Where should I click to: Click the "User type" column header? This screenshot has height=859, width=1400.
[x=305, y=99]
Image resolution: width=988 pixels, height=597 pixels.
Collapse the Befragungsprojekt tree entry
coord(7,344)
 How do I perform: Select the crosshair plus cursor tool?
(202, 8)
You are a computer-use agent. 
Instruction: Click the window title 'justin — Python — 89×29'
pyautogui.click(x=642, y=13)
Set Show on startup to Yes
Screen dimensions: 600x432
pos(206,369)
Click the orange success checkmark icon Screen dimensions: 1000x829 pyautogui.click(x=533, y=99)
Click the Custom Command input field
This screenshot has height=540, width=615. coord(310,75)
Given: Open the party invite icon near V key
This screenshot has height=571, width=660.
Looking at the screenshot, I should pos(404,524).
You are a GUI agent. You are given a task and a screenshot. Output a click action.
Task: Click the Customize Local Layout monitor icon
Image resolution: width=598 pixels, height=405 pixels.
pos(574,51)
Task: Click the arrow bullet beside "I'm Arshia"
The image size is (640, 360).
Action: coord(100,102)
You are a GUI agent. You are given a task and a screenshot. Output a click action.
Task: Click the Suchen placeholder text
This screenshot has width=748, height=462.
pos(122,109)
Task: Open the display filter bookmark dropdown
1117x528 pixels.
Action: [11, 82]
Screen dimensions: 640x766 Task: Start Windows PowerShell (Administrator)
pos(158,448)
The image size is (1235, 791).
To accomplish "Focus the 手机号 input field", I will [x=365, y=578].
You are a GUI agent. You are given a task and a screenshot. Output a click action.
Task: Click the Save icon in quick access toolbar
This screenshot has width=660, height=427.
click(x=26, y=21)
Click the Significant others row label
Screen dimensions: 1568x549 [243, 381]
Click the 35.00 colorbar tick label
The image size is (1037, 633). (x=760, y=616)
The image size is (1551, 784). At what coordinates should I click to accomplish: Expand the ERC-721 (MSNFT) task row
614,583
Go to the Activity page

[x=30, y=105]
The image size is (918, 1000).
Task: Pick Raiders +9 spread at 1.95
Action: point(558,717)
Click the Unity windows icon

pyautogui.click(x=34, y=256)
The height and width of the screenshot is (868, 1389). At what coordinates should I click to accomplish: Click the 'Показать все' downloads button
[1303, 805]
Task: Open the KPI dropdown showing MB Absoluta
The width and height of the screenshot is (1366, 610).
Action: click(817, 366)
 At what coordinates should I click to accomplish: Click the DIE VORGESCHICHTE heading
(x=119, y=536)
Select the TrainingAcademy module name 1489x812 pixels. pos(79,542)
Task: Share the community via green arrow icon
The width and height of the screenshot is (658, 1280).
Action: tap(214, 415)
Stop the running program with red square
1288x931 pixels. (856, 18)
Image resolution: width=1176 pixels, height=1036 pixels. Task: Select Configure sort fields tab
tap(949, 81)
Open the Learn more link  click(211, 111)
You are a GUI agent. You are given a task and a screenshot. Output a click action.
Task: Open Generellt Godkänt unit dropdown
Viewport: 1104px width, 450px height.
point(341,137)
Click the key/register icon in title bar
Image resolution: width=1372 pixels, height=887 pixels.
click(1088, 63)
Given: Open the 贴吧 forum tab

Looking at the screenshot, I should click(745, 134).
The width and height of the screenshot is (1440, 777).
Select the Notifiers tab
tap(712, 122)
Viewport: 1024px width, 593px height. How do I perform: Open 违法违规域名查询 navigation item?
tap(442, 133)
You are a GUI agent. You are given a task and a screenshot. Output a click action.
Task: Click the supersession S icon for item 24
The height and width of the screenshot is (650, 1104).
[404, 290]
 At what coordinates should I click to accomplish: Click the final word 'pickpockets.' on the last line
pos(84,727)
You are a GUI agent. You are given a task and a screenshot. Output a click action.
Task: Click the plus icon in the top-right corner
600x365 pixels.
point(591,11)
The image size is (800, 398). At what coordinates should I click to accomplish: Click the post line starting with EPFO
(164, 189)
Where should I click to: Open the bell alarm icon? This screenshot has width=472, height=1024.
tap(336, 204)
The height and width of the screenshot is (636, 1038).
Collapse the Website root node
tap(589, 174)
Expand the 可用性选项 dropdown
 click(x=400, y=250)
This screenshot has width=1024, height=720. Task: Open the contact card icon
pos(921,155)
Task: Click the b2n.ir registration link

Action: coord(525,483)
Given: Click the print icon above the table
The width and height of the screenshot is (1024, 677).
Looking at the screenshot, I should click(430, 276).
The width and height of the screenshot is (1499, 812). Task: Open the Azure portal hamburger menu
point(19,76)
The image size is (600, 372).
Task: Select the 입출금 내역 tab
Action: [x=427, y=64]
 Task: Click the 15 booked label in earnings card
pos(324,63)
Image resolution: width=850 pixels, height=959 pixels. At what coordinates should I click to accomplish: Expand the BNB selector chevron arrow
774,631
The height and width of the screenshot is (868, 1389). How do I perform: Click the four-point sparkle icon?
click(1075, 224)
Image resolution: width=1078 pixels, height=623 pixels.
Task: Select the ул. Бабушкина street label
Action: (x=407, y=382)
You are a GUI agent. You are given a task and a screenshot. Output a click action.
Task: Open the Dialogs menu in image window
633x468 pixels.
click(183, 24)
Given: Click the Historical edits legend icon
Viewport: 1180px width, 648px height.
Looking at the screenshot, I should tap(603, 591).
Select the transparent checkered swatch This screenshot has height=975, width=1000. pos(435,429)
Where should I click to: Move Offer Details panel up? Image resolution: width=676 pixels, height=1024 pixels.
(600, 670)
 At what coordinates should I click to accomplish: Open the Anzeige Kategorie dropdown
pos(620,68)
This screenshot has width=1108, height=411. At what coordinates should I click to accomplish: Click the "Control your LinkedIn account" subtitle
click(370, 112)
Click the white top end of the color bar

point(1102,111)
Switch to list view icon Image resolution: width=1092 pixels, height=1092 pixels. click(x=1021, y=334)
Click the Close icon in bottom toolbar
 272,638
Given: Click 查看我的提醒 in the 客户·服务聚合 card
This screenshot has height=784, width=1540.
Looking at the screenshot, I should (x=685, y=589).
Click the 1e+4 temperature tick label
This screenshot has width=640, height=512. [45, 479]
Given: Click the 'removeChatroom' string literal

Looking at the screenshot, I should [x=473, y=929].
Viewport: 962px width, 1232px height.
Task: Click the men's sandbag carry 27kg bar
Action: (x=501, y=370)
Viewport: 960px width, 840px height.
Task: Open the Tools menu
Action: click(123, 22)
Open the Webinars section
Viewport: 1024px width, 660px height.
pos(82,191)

#####

EXERCISE: Take the first line of the material above as the start and the line that contains "You are a computer-use agent." as the end. Output only that span, every line exactly as it stands.

WRITTEN RESPONSE:
Where should I click to: Click the "User type" column header? This screenshot has height=859, width=1400.
[x=305, y=99]
Image resolution: width=988 pixels, height=597 pixels.
Collapse the Befragungsprojekt tree entry
coord(7,344)
 How do I perform: Select the crosshair plus cursor tool?
(202, 8)
You are a computer-use agent. 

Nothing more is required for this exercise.